Exercise –
Using the data below, find how many lines include the word "computer" and report that figure alone.

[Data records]

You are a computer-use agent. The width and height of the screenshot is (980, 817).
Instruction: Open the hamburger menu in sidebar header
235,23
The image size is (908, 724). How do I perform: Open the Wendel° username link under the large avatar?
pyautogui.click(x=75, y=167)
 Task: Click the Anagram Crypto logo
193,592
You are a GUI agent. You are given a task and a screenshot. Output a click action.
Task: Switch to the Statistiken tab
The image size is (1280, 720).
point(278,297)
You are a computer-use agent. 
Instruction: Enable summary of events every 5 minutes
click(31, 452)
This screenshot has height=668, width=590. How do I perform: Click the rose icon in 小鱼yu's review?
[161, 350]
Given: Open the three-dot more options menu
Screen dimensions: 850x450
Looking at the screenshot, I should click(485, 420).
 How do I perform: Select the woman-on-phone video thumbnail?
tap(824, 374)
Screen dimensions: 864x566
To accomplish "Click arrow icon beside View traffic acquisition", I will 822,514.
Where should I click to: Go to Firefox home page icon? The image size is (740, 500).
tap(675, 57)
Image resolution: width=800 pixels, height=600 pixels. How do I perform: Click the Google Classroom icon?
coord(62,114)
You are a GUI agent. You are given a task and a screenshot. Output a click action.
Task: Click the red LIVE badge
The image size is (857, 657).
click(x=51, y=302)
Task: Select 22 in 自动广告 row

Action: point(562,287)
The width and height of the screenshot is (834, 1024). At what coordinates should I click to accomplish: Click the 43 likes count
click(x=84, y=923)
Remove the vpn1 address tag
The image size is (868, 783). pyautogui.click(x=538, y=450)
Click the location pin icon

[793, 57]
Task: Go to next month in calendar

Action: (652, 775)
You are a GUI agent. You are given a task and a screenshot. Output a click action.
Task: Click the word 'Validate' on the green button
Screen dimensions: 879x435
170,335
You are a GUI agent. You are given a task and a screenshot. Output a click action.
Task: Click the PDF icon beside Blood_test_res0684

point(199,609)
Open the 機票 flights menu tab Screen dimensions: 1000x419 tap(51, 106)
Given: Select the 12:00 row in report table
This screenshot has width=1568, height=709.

Solution –
2